EXERCISE AIM: Copy the entries from the line with "Click the system administrator avatar icon" up to and including the line with "The height and width of the screenshot is (108, 194).", swapping "Task" for "Goal" and keeping everything else the same.

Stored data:
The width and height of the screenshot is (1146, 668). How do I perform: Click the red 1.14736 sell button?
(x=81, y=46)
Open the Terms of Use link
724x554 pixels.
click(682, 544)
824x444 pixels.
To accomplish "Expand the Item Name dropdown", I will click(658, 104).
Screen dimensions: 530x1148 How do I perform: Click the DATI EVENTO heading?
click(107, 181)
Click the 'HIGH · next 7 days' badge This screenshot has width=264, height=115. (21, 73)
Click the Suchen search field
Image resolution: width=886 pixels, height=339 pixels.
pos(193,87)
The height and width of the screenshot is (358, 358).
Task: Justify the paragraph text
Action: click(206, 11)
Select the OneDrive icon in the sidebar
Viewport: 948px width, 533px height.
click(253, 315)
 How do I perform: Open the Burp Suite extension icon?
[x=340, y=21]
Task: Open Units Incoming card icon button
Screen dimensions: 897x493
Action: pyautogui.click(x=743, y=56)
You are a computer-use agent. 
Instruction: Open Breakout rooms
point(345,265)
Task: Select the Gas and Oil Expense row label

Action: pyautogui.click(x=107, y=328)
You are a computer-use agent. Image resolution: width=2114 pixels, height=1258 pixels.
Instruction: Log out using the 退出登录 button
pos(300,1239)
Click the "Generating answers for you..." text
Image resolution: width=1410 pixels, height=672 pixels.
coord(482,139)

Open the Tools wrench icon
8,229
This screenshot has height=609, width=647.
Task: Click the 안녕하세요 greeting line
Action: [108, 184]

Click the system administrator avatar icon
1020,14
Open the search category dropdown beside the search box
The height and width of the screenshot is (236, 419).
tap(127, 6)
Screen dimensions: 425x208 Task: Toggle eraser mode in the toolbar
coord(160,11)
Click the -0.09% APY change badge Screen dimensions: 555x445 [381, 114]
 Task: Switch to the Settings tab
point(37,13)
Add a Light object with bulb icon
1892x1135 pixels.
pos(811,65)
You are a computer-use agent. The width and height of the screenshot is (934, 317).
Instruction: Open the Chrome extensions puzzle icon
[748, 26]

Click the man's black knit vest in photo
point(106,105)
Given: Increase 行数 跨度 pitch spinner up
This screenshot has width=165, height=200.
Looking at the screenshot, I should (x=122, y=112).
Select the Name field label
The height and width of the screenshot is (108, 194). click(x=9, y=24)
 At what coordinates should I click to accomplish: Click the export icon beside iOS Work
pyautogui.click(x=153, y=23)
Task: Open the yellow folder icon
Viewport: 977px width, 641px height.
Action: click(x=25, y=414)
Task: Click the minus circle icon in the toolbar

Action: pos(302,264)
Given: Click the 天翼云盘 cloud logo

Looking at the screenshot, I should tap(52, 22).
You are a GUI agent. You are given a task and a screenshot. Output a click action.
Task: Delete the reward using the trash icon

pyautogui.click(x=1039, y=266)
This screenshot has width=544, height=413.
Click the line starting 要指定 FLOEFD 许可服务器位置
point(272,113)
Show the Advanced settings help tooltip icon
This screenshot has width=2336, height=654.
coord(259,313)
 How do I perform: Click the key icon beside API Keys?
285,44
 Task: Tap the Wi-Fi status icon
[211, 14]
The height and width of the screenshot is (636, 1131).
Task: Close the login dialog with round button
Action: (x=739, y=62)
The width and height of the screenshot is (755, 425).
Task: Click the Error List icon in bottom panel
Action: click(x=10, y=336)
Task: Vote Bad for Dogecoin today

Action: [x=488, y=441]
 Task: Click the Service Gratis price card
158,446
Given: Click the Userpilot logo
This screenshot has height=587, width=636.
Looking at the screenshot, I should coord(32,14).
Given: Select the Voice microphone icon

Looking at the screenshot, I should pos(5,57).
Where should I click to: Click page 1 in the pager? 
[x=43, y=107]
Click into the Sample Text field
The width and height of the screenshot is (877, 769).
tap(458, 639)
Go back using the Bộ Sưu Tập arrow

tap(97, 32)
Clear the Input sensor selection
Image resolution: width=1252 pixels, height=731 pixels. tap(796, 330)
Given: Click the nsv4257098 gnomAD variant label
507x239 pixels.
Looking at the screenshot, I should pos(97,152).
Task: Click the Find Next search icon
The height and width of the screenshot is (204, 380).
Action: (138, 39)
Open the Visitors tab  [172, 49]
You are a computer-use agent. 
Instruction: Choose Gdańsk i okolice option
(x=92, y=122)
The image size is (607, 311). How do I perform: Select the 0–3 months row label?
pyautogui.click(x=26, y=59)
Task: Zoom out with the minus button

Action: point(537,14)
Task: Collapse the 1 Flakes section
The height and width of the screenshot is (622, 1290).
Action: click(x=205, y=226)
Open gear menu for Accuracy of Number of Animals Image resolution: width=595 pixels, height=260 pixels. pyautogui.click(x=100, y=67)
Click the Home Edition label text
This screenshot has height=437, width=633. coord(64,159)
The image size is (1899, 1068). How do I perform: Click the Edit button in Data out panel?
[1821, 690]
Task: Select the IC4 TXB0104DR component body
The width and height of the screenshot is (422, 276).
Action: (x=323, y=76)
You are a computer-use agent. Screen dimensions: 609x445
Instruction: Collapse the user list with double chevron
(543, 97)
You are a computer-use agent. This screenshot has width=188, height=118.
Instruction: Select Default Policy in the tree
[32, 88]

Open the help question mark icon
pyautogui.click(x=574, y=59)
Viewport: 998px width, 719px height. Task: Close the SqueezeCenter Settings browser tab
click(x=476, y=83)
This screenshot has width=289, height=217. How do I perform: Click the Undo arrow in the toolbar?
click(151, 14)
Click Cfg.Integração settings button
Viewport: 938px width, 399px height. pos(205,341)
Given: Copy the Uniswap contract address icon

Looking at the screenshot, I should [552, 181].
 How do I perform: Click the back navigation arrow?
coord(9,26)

THE OUTPUT:
Click the system administrator avatar icon
1020,14
Open the search category dropdown beside the search box
The height and width of the screenshot is (236, 419).
tap(127, 6)
Screen dimensions: 425x208 Goal: Toggle eraser mode in the toolbar
coord(160,11)
Click the -0.09% APY change badge Screen dimensions: 555x445 [381, 114]
 Goal: Switch to the Settings tab
point(37,13)
Add a Light object with bulb icon
1892x1135 pixels.
pos(811,65)
You are a computer-use agent. The width and height of the screenshot is (934, 317).
Instruction: Open the Chrome extensions puzzle icon
[748, 26]

Click the man's black knit vest in photo
point(106,105)
Given: Increase 行数 跨度 pitch spinner up
This screenshot has width=165, height=200.
Looking at the screenshot, I should (x=122, y=112).
Select the Name field label
The height and width of the screenshot is (108, 194). click(x=9, y=24)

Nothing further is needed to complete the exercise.